▶ TASK INSTRUCTIONS: Among the records below, find the line that has "Where should I click to: Click the Multimedia"; from there, give the lines again exactly, and stop after the line that has "Viewport: 1024px width, 555px height.".

Data excerpts
+ + + + + + +

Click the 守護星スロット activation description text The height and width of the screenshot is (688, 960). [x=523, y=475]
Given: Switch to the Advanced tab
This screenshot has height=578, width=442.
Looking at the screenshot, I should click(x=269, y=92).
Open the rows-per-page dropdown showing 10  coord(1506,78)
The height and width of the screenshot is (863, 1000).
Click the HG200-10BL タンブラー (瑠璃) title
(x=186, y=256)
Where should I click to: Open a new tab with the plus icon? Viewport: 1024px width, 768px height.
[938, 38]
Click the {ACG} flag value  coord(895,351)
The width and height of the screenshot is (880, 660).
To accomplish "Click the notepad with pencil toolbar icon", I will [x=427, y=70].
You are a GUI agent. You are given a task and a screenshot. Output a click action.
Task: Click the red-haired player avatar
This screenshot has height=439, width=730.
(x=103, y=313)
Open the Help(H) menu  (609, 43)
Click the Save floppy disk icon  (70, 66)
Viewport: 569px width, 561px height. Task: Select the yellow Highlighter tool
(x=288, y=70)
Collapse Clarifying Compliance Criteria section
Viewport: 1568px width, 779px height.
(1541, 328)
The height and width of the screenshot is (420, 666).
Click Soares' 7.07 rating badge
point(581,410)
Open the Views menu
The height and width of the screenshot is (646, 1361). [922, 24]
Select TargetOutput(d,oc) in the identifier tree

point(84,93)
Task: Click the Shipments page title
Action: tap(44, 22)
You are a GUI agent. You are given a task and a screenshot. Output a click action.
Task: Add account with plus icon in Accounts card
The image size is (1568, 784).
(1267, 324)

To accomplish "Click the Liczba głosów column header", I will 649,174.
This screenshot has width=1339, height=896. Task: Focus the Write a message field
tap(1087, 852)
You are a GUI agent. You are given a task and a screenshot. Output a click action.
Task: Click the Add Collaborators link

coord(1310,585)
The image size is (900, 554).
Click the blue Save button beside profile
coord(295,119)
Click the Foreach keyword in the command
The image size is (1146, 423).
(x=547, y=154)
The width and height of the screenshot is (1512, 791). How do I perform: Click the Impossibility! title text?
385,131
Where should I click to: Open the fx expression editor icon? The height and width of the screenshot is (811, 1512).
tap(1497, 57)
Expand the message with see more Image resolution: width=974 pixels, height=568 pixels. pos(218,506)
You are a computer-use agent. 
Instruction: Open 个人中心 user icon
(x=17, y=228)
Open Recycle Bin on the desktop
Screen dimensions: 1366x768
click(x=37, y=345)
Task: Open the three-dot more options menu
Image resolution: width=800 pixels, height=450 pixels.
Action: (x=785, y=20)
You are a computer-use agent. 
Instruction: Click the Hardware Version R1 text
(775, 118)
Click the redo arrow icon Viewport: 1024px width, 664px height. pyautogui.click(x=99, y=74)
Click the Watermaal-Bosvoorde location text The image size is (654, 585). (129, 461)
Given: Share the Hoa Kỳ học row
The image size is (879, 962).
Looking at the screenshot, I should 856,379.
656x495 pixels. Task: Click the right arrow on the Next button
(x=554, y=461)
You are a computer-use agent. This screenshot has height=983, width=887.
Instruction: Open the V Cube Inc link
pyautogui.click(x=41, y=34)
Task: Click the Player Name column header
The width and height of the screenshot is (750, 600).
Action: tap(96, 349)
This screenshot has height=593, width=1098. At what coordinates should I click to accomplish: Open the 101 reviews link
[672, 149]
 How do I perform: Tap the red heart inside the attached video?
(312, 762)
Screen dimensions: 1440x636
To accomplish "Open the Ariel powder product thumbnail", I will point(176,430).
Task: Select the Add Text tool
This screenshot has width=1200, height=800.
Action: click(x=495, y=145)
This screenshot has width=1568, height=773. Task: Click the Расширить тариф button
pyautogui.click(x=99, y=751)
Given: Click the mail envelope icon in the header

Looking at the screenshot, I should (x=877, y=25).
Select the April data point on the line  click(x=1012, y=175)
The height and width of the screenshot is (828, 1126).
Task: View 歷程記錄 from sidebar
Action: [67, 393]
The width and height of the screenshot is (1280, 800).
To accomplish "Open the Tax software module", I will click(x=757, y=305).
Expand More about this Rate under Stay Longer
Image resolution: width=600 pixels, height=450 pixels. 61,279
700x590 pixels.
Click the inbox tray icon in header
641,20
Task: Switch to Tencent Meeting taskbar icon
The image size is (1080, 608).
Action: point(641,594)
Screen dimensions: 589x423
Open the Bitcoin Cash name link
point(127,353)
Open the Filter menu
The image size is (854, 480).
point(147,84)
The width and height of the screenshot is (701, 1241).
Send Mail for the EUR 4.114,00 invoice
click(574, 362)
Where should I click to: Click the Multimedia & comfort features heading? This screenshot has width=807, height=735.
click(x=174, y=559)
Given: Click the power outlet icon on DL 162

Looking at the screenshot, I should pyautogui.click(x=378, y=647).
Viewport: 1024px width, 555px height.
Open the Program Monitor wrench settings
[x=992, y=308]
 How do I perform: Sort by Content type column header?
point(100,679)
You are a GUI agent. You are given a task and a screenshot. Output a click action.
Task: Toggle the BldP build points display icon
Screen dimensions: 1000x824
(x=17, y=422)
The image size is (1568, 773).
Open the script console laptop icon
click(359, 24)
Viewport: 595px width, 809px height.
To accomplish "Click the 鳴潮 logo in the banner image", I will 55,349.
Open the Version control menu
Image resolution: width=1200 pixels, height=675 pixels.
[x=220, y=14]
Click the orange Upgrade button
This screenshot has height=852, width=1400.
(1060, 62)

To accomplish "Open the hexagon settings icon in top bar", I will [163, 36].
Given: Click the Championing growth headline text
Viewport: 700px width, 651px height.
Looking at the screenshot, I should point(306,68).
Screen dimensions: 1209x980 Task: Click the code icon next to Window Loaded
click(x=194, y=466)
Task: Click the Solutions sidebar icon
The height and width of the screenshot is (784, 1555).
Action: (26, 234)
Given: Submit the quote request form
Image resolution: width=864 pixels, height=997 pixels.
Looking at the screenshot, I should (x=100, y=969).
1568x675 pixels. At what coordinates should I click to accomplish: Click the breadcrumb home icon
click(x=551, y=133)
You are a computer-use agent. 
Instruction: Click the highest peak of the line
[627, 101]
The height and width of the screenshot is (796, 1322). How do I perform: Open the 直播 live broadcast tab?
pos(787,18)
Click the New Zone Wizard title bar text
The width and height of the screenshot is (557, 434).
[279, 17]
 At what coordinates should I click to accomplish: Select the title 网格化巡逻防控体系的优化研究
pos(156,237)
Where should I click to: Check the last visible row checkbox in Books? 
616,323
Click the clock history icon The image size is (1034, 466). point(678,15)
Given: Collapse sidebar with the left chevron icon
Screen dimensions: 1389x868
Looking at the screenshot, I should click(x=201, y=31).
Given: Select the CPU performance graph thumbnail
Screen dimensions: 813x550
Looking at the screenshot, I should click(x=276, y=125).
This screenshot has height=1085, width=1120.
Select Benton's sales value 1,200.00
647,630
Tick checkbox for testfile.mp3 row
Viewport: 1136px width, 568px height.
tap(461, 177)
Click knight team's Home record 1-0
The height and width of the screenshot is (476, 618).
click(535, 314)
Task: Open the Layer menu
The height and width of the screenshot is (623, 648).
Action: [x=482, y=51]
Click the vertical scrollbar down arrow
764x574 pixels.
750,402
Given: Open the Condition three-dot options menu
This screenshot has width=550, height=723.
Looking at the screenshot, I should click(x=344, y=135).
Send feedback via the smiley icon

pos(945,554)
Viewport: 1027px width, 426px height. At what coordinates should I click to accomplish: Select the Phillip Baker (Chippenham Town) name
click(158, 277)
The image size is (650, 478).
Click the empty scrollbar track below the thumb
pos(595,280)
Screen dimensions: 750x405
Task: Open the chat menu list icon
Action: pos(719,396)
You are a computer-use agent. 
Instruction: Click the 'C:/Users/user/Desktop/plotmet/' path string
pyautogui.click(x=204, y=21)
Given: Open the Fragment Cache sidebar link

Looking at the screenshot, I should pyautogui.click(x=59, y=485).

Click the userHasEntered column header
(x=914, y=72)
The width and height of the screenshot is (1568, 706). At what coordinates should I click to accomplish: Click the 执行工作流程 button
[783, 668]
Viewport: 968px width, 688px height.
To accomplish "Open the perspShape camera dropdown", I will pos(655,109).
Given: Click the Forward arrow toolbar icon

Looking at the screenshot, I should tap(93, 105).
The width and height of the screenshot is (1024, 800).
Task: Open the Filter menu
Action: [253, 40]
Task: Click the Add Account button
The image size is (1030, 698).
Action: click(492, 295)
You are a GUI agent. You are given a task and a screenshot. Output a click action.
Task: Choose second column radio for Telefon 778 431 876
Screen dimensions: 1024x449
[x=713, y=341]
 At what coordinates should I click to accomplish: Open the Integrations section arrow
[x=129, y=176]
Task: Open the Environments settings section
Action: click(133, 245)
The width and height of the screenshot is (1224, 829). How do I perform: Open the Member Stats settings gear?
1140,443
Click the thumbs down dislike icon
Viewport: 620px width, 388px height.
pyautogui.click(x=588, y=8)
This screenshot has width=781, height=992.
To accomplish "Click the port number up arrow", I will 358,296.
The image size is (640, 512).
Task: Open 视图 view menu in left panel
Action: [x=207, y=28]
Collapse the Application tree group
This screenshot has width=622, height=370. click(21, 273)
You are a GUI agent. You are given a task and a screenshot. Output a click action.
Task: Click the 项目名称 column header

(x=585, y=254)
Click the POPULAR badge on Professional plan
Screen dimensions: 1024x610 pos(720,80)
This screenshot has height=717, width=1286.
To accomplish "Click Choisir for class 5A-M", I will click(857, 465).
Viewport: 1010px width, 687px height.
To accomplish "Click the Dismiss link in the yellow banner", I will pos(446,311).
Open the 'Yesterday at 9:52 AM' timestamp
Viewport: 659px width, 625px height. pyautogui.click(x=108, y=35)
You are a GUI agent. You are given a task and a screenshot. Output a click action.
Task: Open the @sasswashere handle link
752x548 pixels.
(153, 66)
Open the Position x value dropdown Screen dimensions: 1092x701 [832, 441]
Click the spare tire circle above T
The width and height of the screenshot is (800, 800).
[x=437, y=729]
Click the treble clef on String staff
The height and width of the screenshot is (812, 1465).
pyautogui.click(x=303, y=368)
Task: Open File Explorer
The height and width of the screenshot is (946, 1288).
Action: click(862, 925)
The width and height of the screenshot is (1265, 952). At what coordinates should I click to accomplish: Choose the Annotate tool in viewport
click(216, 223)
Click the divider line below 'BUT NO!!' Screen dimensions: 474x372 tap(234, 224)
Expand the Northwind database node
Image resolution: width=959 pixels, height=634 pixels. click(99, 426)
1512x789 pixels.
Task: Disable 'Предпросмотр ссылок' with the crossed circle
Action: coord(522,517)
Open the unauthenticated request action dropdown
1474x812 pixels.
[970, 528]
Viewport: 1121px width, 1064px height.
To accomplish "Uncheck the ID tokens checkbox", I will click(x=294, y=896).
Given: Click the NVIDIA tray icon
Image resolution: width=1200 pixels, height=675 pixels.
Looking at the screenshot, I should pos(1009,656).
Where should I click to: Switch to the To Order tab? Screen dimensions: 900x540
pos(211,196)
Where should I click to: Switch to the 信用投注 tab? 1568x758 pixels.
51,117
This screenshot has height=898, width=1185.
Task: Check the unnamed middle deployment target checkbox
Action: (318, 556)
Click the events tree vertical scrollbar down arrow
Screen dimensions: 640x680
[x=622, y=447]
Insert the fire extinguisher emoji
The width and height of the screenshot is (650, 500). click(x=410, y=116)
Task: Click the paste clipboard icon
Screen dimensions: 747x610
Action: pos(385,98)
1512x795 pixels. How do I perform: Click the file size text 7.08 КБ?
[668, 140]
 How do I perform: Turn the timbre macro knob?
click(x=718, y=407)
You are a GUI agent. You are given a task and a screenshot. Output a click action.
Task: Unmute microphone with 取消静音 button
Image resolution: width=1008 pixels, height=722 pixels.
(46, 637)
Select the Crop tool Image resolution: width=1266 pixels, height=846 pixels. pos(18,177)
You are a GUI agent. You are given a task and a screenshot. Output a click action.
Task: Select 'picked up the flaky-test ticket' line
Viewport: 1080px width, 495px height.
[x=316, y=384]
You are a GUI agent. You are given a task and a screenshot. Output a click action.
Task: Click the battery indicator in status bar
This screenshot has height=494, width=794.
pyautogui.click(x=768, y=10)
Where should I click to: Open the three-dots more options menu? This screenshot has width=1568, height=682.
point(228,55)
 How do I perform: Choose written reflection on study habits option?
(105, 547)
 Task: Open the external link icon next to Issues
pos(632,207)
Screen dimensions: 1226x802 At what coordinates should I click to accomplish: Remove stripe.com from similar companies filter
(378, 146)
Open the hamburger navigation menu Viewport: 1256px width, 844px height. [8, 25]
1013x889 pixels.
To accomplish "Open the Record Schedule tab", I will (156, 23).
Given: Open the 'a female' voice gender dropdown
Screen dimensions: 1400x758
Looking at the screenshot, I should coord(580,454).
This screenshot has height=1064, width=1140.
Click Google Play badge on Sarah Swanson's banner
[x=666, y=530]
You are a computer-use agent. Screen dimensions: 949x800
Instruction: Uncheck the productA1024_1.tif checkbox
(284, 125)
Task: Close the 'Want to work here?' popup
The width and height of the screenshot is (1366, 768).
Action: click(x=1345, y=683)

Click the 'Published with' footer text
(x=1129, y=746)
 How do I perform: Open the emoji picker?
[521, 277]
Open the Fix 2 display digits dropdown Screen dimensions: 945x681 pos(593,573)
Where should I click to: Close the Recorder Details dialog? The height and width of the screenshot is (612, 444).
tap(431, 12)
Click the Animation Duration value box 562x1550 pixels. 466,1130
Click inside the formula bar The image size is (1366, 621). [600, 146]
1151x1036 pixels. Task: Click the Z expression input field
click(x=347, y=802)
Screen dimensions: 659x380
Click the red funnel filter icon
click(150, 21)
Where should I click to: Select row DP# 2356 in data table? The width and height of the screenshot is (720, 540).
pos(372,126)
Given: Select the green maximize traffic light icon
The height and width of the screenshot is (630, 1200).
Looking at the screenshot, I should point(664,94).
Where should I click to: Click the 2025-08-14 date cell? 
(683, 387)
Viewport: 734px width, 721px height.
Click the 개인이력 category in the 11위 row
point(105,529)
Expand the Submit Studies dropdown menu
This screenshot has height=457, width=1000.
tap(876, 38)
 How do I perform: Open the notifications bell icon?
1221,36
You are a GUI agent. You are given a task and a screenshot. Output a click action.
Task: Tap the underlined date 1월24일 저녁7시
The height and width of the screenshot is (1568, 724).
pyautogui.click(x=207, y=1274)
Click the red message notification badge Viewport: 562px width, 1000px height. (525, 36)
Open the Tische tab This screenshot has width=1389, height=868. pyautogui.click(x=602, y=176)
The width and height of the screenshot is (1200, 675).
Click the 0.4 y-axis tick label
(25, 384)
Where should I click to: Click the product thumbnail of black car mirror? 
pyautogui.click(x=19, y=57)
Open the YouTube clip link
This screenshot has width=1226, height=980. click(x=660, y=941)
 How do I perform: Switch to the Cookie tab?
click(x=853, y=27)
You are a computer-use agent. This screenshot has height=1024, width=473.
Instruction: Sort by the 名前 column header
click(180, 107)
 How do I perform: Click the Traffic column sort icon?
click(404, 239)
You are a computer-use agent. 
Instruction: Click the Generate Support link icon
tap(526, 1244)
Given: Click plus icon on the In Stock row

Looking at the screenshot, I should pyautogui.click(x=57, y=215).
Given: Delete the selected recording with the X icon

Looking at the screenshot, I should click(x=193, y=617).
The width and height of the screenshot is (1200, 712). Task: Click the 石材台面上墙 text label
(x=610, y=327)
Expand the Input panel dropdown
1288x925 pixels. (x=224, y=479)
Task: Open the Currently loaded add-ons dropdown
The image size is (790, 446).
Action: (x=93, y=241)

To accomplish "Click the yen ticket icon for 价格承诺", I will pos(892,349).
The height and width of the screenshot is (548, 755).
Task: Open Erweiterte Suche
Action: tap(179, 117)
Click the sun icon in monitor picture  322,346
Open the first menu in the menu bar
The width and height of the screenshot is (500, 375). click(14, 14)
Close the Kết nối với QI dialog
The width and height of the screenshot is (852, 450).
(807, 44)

+ + + + + + +

▶ YOUR SOLUTION:
Where should I click to: Click the Multimedia & comfort features heading? This screenshot has width=807, height=735.
click(x=174, y=559)
Given: Click the power outlet icon on DL 162

Looking at the screenshot, I should pyautogui.click(x=378, y=647).
Viewport: 1024px width, 555px height.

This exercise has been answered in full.